§ Assignment
Filter the listing down to the lines containing the word "will".

§ Extracted information
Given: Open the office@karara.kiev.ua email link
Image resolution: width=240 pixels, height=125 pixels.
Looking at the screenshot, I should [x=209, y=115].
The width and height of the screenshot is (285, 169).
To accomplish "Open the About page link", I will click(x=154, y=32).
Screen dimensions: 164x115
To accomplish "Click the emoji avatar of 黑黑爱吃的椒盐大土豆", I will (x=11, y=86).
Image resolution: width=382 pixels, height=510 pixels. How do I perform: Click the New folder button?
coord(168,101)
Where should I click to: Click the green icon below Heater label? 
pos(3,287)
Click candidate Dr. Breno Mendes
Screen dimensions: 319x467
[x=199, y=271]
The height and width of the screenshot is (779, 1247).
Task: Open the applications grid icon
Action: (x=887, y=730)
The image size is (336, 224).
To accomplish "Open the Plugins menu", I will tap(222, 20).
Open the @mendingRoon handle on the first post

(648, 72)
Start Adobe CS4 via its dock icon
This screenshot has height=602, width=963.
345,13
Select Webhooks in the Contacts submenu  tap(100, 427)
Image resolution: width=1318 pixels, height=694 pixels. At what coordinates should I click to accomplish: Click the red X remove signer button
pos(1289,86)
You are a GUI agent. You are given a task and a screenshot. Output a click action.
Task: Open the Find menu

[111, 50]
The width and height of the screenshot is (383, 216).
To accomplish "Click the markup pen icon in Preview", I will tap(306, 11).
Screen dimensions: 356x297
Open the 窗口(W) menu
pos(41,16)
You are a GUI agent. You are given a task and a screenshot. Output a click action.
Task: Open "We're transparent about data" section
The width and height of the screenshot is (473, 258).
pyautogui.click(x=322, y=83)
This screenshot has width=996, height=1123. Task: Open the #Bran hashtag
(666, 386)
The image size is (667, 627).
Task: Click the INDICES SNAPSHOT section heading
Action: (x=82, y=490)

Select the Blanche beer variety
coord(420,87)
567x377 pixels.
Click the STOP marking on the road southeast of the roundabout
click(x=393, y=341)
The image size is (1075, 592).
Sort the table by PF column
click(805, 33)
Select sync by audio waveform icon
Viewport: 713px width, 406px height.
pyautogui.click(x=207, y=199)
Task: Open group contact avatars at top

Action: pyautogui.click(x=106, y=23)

§ Final answer
To accomplish "Open the About page link", I will click(x=154, y=32).
To accomplish "Click the emoji avatar of 黑黑爱吃的椒盐大土豆", I will (x=11, y=86).
To accomplish "Open the Plugins menu", I will tap(222, 20).
To accomplish "Click the markup pen icon in Preview", I will tap(306, 11).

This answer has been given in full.